Given the revisions by WP29 regarding aspects of the proposed ePrivacy Regulation, it is an ambitious timescale and also a timetabling concern for parties involved to finalise this text for implementation in conjunction with the GDPR by 25 May 2018.
We will watch this space for more updates; the ICO has indicated that it intends to release some initial ePrivacy guidelines later this year.
Draft ICO consent guidance
The ICO ran a consultation during March regarding the issue of consent under the GDPR. Although the concept of consent is not new, the GDPR builds on the concept currently provided for under the Data Protection Act 1998 by imposing a higher level of detail on the standard and processes for consent. In essence, consent under the GDPR means offering individuals genuine choice and control. Consent under the GDPR also requires granular consent for distinct processing operations; and gives individuals a specific right to withdraw consent at any time.
The consultation closed on 31 March and the ICO is currently analysing the feedback. The ICO expects that the final version of its GDPR consent guidance will be published in June 2017 and we will keep you updated as to what the outcome of the consultation is.
Organisations should review their consent mechanisms to ensure compliance with the GDPR going forwards, and to determine whether consents obtained previously need to be re-obtained in order to meet the GDPR standard.

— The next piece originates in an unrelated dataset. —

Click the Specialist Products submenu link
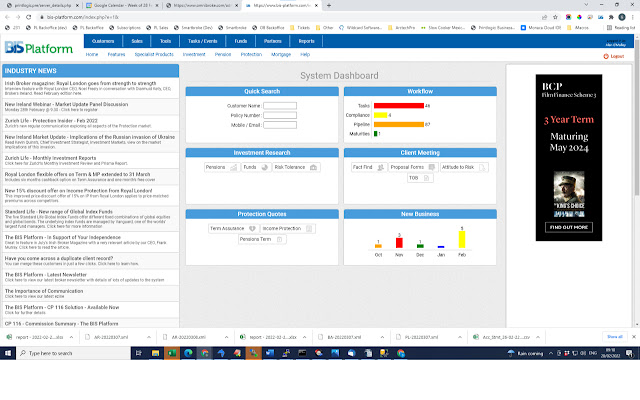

Final versions of Article 29 Working Party guidelines
On 5 April, the WP29 adopted final versions of guidelines on data protection officers (DPOs), identifying a lead supervisory authority for cross-border transfers and data portability, having considered comments on the initial versions that were published in December 2016.
- Guidelines on Data Protection Officers- these guidelines cover the circumstances where a Data Protection Officer (DPO) is a mandatory requirement under the GDPR and the role and remit of a DPO. The annex contains useful frequently asked questions and answers, such as 'which organisations must appoint a DPO?', 'is it possible to appoint an external DPO' and 'what is the role of the DPO with respect to data protection impact assessments and records of processing activities?'
- Guidelines on identifying a lead supervisory authority (cross-border transfers) - these guidelines are only required where a data controller or data processor carries out 'cross-border processing' of personal data, as per Article 4(23) of the GDPR. The guidelines provide steps that organisations can take to identify the lead authority, such as how to identify a 'main establishment', including where this is outside the EU.
- Guidelines on the right to data portability - this new right under the GDPR allows for data subjects to receive their personal data in a structured, commonly used and machine readable format from a data controller. The right is explored in more detail via a series of questions exploring the main elements of data portability, such as when the right applies, how it fits with the right of subject access and how the portable data must be provided to the individual.